No remotely reliable (as in, not astrology) test I have ever seen has revealed genuinely surprising information for a moderately self-aware person, outside of ranking. Furthermore, they rarely gather personality data in a remotely subtle or non-transparent way ("do you like spending lots of time with large groups of people?" "yes..." "surprise, you're an extrovert!"), and thus seem super susceptible to test-takers' attempts to confirm a desired identity.
An example of a more interesting/subtle way to potentially conduct a personality test would be to use question like OKTrends' "do you like beer?" which clusters strongly with "do you have sex on the first date," and, potentially, sexual openness. Such results might be harder for manipulate (consciously or unconsciously) and could assist with deeper self-awareness.
Edited because the first link was broken.
Regarding your thought about subtle personality tests: I find the attachment styles model a fairly powerful predictor of personality, and particularly suitable for dating. It seems to me that people fall into one of the four attachment styles quite reliably, it is fairly easy to know which one and the correlates of each style are easy to remember.

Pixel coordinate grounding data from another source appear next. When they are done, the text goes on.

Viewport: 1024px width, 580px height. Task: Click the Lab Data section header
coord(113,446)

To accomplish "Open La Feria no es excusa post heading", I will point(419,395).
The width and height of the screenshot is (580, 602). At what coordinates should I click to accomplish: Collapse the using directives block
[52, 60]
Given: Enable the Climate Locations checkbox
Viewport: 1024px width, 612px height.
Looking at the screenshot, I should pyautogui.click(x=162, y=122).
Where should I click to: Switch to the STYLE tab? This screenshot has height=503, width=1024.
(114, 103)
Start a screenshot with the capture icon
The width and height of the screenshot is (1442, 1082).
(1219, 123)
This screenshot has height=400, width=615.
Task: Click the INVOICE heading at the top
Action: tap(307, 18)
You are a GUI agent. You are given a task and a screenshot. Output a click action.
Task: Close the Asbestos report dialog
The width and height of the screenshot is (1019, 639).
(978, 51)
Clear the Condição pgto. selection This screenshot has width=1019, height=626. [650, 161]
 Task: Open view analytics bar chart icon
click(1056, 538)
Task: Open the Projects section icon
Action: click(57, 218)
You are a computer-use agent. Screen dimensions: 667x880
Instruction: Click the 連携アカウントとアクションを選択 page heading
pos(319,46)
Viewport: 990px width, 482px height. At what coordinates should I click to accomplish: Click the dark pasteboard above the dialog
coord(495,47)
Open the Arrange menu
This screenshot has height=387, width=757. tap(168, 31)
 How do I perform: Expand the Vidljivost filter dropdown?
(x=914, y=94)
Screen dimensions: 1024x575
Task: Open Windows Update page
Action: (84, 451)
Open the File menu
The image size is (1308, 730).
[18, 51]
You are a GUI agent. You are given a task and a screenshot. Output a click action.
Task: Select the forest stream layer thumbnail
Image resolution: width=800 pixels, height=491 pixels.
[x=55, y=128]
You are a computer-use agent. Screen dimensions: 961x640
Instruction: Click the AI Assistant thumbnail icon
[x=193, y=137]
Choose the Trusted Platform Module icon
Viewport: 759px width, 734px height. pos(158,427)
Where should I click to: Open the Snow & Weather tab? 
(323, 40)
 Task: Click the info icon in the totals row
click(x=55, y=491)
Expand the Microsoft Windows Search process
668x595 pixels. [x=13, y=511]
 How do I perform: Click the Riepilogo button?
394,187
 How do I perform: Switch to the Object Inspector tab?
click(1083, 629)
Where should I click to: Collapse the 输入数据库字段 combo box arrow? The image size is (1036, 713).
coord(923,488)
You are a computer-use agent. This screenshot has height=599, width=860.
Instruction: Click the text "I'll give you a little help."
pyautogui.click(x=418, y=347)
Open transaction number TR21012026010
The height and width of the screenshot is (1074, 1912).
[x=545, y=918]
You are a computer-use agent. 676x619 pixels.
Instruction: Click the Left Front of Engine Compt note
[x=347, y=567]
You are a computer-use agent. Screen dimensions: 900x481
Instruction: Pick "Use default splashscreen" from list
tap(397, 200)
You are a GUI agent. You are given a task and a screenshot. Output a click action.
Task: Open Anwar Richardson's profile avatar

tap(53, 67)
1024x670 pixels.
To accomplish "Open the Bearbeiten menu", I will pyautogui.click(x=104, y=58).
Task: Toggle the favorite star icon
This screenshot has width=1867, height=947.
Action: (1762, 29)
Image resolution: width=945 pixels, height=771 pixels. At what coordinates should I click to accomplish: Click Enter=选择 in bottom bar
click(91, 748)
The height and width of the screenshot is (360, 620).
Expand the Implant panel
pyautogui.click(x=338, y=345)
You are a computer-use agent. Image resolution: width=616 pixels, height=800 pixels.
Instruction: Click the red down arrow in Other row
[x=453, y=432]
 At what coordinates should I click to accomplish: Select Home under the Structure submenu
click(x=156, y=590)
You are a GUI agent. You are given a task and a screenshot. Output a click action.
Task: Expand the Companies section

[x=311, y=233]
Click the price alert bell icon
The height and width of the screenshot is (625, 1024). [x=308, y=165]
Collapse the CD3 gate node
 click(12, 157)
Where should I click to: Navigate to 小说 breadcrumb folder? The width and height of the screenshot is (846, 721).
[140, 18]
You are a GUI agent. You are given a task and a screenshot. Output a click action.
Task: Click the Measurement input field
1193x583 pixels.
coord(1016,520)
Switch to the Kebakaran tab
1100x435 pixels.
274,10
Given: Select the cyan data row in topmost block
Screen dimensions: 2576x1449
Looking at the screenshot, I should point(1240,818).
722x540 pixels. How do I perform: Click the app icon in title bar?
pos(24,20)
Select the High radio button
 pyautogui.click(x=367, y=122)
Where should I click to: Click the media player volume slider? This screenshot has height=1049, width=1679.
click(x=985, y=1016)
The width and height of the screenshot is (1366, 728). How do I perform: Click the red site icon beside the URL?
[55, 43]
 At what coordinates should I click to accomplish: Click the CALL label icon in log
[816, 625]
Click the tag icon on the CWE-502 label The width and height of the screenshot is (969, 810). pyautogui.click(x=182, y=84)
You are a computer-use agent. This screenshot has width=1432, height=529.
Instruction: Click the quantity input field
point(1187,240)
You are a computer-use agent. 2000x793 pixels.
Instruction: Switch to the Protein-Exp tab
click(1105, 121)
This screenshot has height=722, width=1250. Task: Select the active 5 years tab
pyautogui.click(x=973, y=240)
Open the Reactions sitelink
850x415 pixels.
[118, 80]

This is interesting, thanks for the link. The model seems to be partly based on one's assessment of self-worth as compared to their partner. Based on this I'd expect to see a person exhibit different styles depending on who they're dating, though this effect could be diminished by acclimation. This might account for some portion of the 20-30% of people who change styles. Is this explored in the literature? Or maybe I'm misunderstanding and the self- and other-assessments are purely positive or negative and not at all comparative.